20 de julio de 2019
DIRECTOR ANTONIO MARTÍN BEAUMONT

La caída de la ministra de Justicia haría inviable al propio Sánchez

 

 

La ministra de Justicia parece tener los días -o las horas- contadas, en lo que sería la tercera salida del Gabinete de  Sánchez en el tiempo récord de apenas cuatro meses, un hecho sin precedentes en la historia democrática que dejaría muy dañado al propio presidente, en caída libre ya por sus propios deméritos académicos.

La difusión de siniestras conversaciones entre Dolores Delgado, el comisario Villarejo y el exjuez Baltasar Garzón confirma, más allá del fondo, que la ministra mintió deliberadamente al negar toda relación con el policía que parece estar detrás de todos los escándalos y filtraciones de la política española. Y eso, en sí mismo, es motivo suficiente para abandonar sus responsabilidades.

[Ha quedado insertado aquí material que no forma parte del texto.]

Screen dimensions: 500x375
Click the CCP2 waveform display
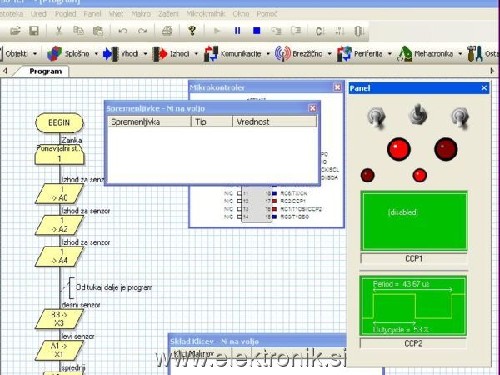click(x=413, y=306)
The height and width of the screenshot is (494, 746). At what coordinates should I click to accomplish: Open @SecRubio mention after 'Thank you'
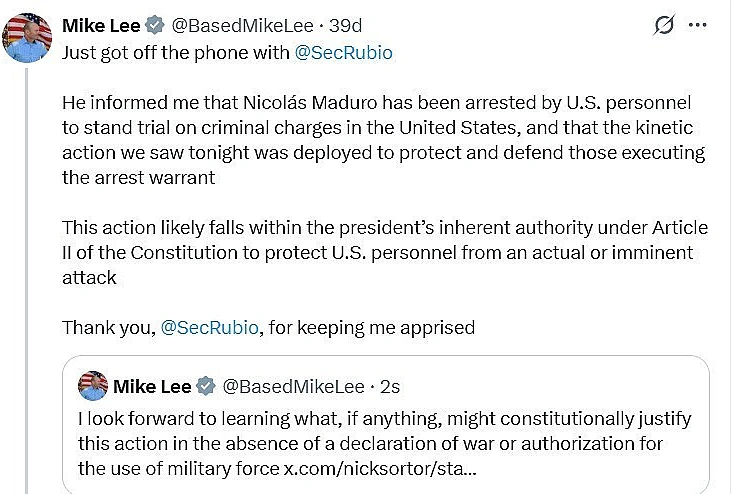(x=209, y=327)
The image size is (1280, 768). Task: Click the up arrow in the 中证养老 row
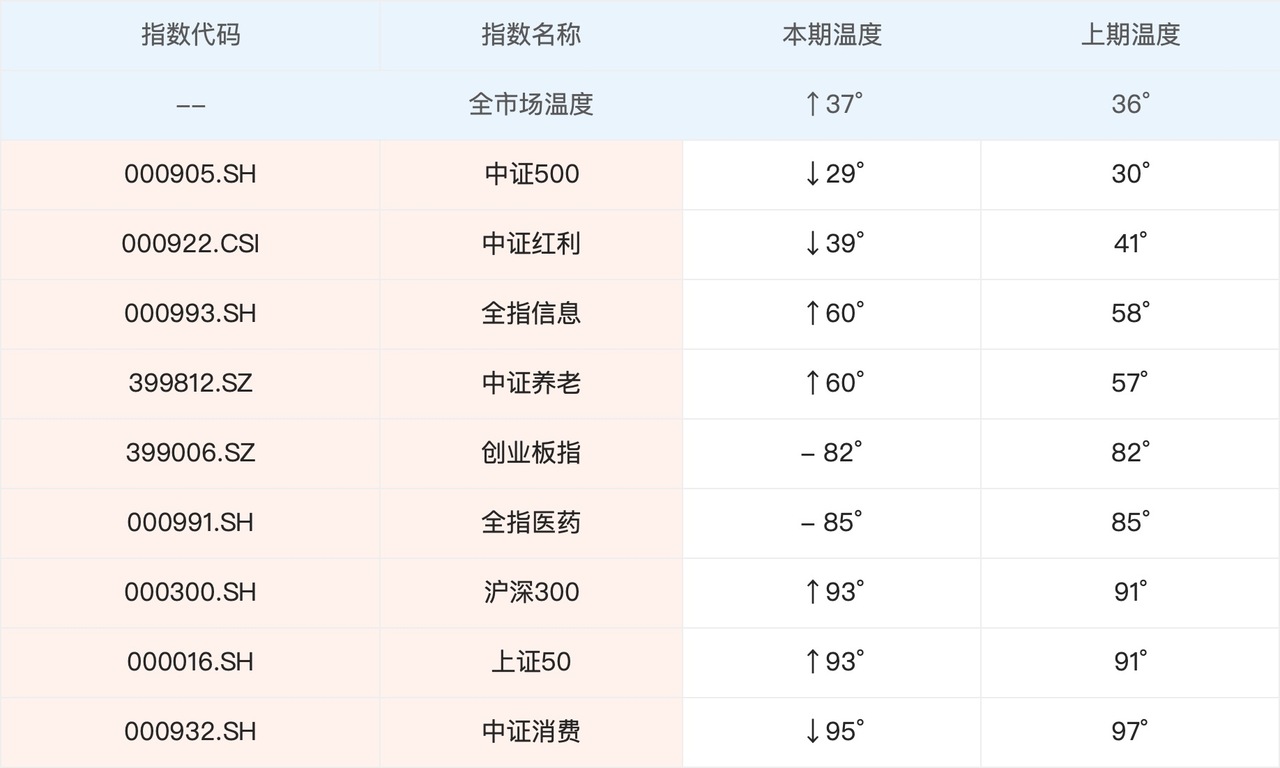[x=812, y=383]
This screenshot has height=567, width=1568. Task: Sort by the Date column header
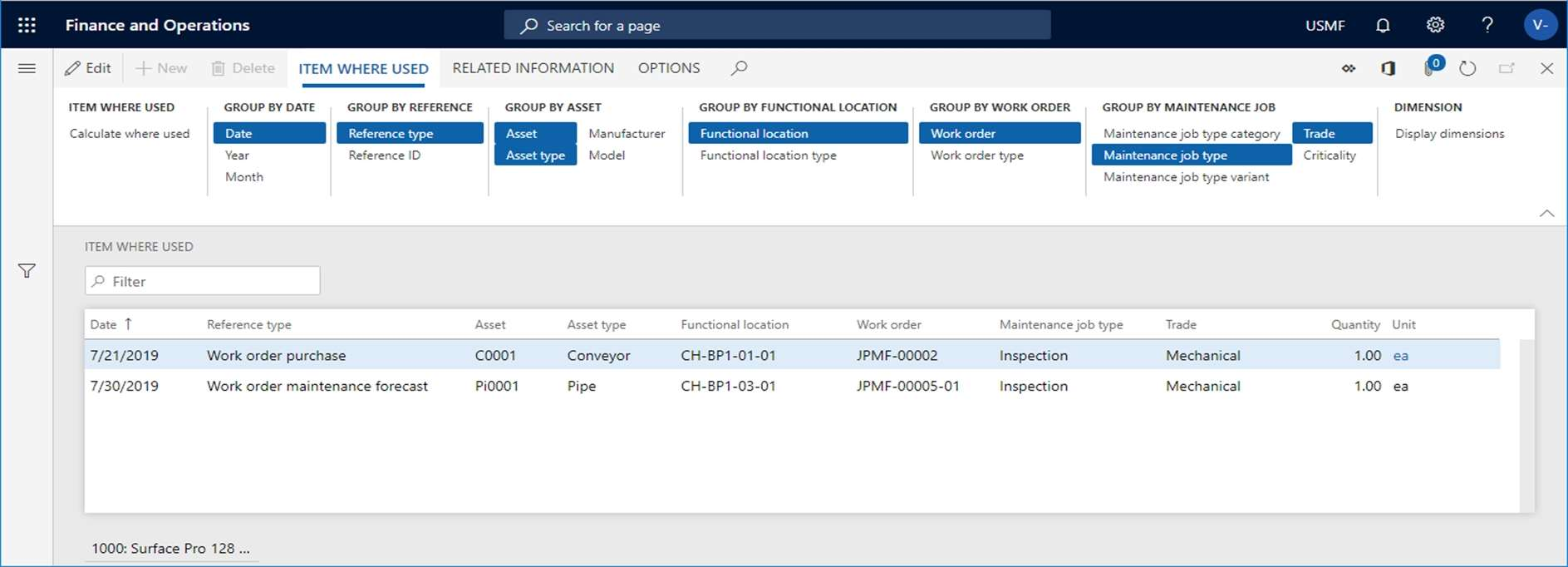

Sánchez no tiene derecho a bajar el listón de la ejemplaridad. Y es su falta de ella la que empieza a hacer inviable a su Gobierno

Y luego está el fondo, que merece varias reflexiones. La primera, sobre su propia existencia y difusión: es inquietante que en este país existan cloacas capaces de acumular documentación de todo tipo para soltarla en el momento oportuno, años después tal vez, con intenciones que tienen poco que ver con la higiene pública.

Pero la segunda, una vez conocido el contenido, también es relevante, pues demuestra la subordinación o complicidad de la ministra de Justicia con personajes siniestros que, en la actualidad, parecen ejercer las funciones de la propia Delgado desde una injustificable y opaca segunda fila.

 

 

Que un exjuez expulsado de la carrera por prevaricación, quizá el delito más grave para su profesión, pueda ser el ministro de Justicia en la sombra, es inadmisible y pone en entredicho todo lo que haga la titular formal del cargo.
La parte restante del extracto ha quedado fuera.